Sidibe (pronounced SIH-deh-bay) isn't being glib or cocky - even as the hype, and the accolades, are starting to point to an Oscar nomination. The performance demanded extraordinarily strong stuff, and from somewhere she found it.
"To be fair, I don't have a lot of education as an actress, and so I don't know any better than to just be the character when I'm supposed to be the character, and be myself when I'm not supposed to be the character," she offers. "And for a role like this, my training, or the lack thereof, really helped because the subject matter - well, there's no way I could have gone home with that character."
For Daniels, 49, the West Philly filmmaking maverick, the Precious project has been like a personal quest for the Holy Grail. In fact, part of his motivation for producing Monster's Ball - the 2001 drama that put him on the map and won Halle Berry her Academy Award - was that the writer Sapphire would take seriously his request to adapt her novel, Push.
"And Sapphire saw Monster's Ball," Daniels recalls, in a recent interview at a Center City hotel. "But she flipped for Shadowboxer. She cried in my arms after Shadowboxer - probably the only one," he adds, laughing.
Shadowboxer, which marked Daniels' debut as a director, was a 2006 movie set in Philadelphia about the relationship between a black hit man (Cuba Gooding Jr.) and his white, older stepmother (Helen Mirren). She too is a hired gun, and the duo are lovers. In one scene they're naked, and extremely amorous, in Fairmount Park.
Like Daniels, his movie was bold, outrageous.
"Sapphire really loved the movie, and, ironically, the financiers that gave me the money to make Precious really loved Shadowboxer," he says. "The only people in the world beside myself that loved the movie financed the film and gave me permission to do this book!"

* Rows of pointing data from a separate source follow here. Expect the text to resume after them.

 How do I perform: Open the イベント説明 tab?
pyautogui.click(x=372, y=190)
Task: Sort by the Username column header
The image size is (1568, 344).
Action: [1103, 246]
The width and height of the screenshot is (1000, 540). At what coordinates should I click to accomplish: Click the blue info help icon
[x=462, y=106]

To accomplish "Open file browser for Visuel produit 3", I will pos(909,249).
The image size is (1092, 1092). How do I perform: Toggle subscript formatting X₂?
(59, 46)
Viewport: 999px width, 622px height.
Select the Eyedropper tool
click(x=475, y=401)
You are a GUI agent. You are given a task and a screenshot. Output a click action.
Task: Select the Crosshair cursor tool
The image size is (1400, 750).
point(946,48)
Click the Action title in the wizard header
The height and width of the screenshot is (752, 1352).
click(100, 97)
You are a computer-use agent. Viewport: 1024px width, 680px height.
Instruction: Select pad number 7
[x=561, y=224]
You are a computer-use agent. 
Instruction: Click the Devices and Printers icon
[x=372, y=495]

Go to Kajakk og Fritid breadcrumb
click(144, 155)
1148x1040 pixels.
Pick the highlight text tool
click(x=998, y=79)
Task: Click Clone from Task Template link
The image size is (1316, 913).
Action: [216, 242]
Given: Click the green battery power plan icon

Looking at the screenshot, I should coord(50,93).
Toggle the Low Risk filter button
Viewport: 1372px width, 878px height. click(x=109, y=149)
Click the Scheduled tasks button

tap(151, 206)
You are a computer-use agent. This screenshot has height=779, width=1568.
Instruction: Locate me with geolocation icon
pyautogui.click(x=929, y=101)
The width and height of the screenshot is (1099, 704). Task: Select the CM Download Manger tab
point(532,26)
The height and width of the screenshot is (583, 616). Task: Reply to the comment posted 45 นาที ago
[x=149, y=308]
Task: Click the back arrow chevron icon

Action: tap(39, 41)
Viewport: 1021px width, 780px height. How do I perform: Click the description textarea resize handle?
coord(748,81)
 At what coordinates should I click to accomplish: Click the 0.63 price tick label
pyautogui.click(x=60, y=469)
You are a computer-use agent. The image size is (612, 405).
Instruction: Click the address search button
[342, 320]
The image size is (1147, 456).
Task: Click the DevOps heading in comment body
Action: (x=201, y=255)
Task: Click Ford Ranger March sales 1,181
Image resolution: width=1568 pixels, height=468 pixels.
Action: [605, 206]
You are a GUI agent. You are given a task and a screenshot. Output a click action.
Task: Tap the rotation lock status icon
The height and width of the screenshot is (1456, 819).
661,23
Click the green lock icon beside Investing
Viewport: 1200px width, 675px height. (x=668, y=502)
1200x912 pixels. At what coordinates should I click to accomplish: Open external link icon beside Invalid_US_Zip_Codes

And so, starting in late 2007 and going into 2008, Daniels was in New York shooting the hard and heavy Precious - improbably casting the comedian Mo'Nique and pop singers Mariah Carey and Lenny Kravitz in key roles. The former plays the truly monstrous Mary Jones, Precious' mother. Carey, almost unrecognizable, is Ms. Weiss, a New York City social services counselor; Kravitz plays a nurse.
And despite the misery that Sidibe's character endures - the taunts and bullying at school, the contempt and beatings at home, and the brutal scenes of incest - the mood on the set was one of levity and good times.
Sidibe attributes that to Daniels' innate sense of humor, and, of course, to Mo'Nique's. But the unlikely ingenue acknowledges that the laughter and fooling around when the director yelled "Cut!" represented a form of catharsis, too.
"I think we probably did need some relief, because of the subject matter, because it was so heavy," she says. "There were a few times when Mo'Nique would just go off into a rant of jokes. There was this one time when Lee got really mad at us because we started dancing. . . . We were always, like, singing a song or dancing or doing something. . . . We immediately broke character."
Since January, when Precious premiered at Sundance and sparked a bidding war (won by Lionsgate), Sidibe has traveled with the film to Cannes, to Toronto, across the states and overseas. She has found herself at parties, in the company of movie stars and celebs. She has finished work on another film, Yelling to the Sky, with Zoë Kravitz (Lenny's daughter).
"It feels completely surreal," Sidibe says. "Whenever I thought about what I would be doing when I was a grown-up, I always imagined I'd be wearing one of those kind of tacky business suits - the skirt business suit - with a pair of socks and sneakers, going to work.
"And I had a briefcase - not that I knew what's in the briefcase. I'm not sure what my life would have been."